───── Text
When Facebook first appeared on the scene, the dominant force was MySpace. MySpace was a hot mess. There was something refreshing about Facebook - it was clean, simple, fast. You could always find the person you were looking for by their real name. All while taking the personality and expression out of social networking. Everyone was reduced to a single blue-grey page with a few photos. No more auto-playing death metal when you visited somebody’s profile, or hot pink flashing text and sparkles. No more Comic Sans.

At the time, Facebook was useful, as a place to share photos and keep in contact with people even as they dropped their phones in the toilet.

Now, Facebook has overstayed its welcome in our subconscious. Everyone knows somebody who wants to or has quit Facebook. How did we get to the point where a service is now harming people, yet they struggle to leave it? Isn’t that the very definition of an abusive relationship?

It all started with engagement. The metric that internet companies crave. It’s the modern equivalent of ‘eyeballs’ from the internet bubble of the nineties. Engagement is typically calculated from metrics such as the number of posts you’ve liked, videos watched, time spent scrolling through the news feed. Management types love it. It gives a supposedly objective view across users of how engaged they are with your app, and you can make nice charts showing upward trajectories.

The drive for revenue has led to a drive to optimise ‘user engagement’. The more engagement, the more ad revenue, so the theory goes. But this endless race to squeeze every ounce of engagement has left users exhausted. The problem is that engagement does not equal satisfaction.

The news feed was the big turning point. It was through this feed that Facebook exploited our biggest human insecurities and the fear of missing out, whether intentionally or not. By definition, the news feed shows the highlight reel of our lives. The most liked - engaging - posts bubble to the top and quietly whisper, “What are you doing with your life?“.

As reward driven creatures we’re more susceptible to craving that ‘quick hit’ than we’d like to think. Through engagement testing, we as users have taught social networks how to push our buttons, and play games with our minds to keep us engaged. Have you noticed when pressing the “New Posts” button that randomly appears at the top of the feed, the posts are often hours old? It’s a sleight of hand that fools us into thinking something interesting has happened, and if you don’t catch it now you might miss it. It could be the difference between putting your phone down and scrolling for another hour.
──────────
* Problem set
a) In the essay on Facebook, what was the dominant force when Facebook first appeared?
b) Transcribe the passage of the essay on Facebook between "It all started" and "showing upward trajectories.", inclusive.
c) Render this sentence from the essay on Facebook in Spanish: "The problem is that engagement does not equal satisfaction."
The material that comes next has no connection to the essay on Facebook.
───── Recorded information
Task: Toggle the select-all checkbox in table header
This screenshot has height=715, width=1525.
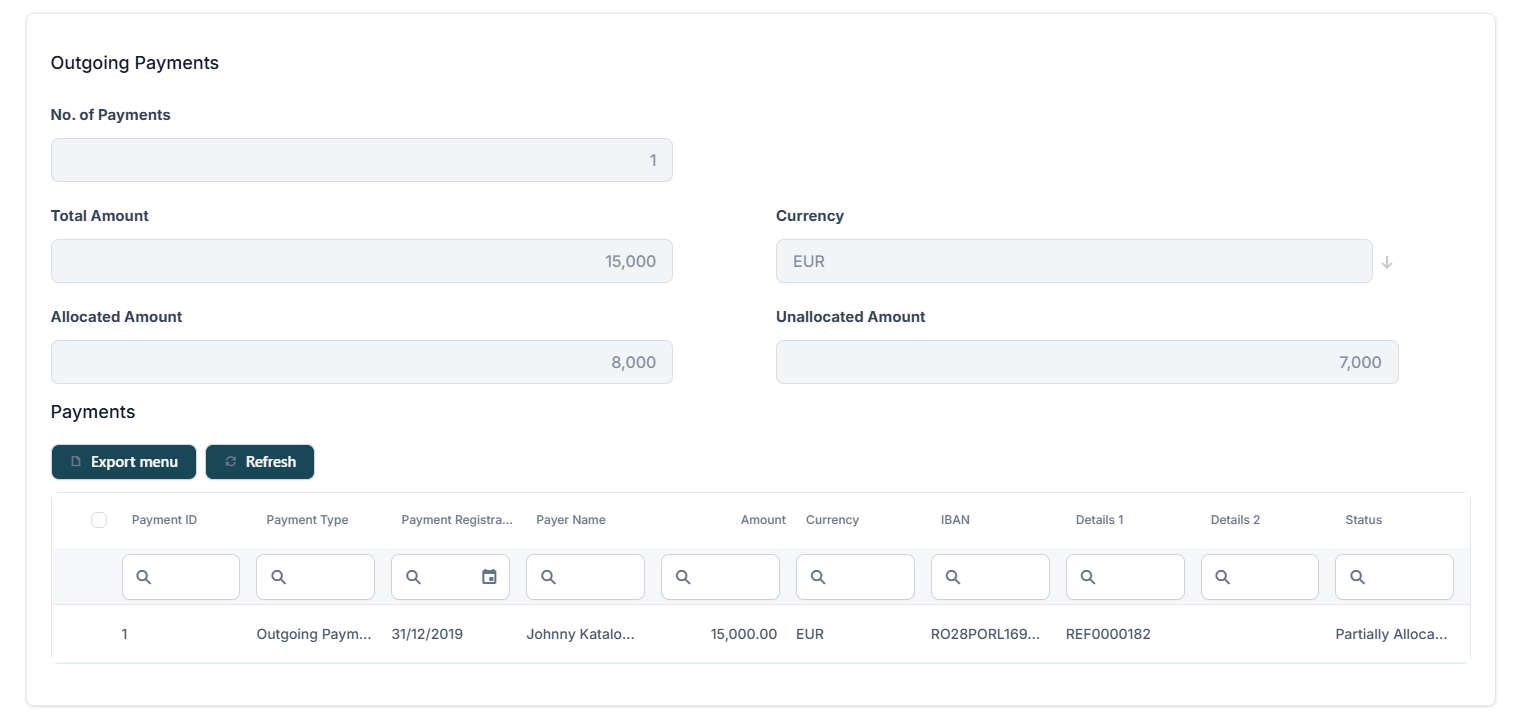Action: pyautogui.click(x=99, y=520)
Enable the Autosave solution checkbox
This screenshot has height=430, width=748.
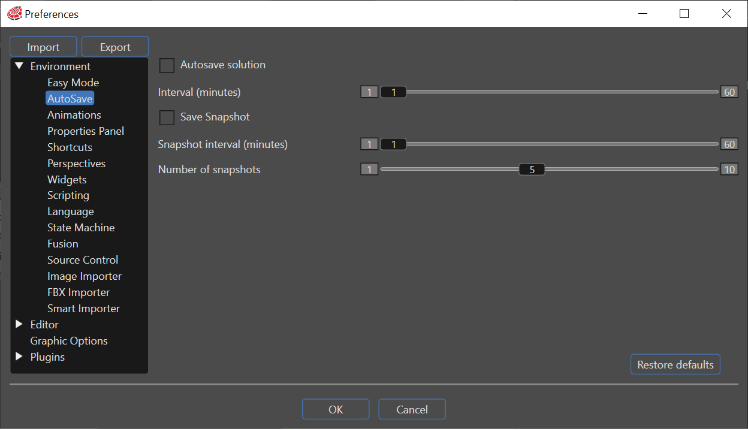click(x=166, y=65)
──────────
───── Recorded information
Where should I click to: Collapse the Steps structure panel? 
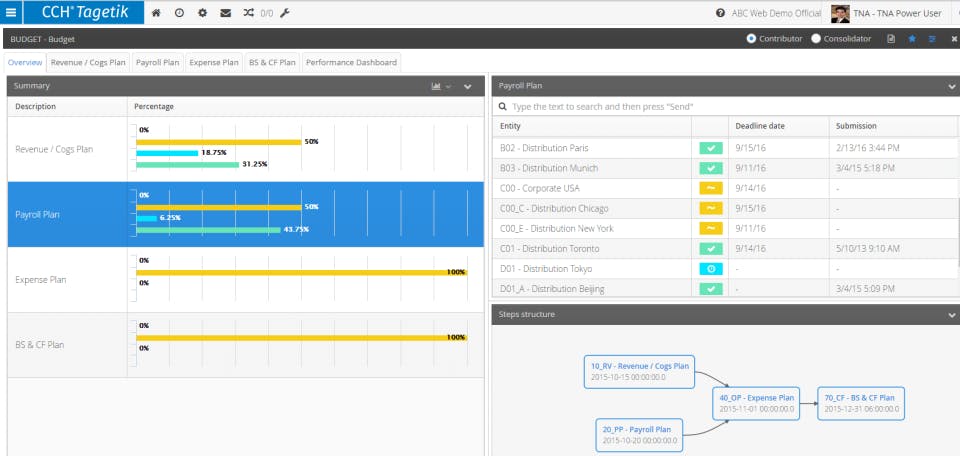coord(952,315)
──────────
* Outputs for the tasks
a) MySpace

b)
It all started with engagement. The metric that internet companies crave. It’s the modern equivalent of ‘eyeballs’ from the internet bubble of the nineties. Engagement is typically calculated from metrics such as the number of posts you’ve liked, videos watched, time spent scrolling through the news feed. Management types love it. It gives a supposedly objective view across users of how engaged they are with your app, and you can make nice charts showing upward trajectories.

c) El problema es que la interacción no equivale a la satisfacción.